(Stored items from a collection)
━━━

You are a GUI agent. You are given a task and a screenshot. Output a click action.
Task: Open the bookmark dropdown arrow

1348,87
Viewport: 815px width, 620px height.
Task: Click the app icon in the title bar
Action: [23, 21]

━━━

### Exercise brief
Each of the entries above is to be repeated exactly.

### Response box
You are a GUI agent. You are given a task and a screenshot. Output a click action.
Task: Open the bookmark dropdown arrow

1348,87
Viewport: 815px width, 620px height.
Task: Click the app icon in the title bar
Action: [23, 21]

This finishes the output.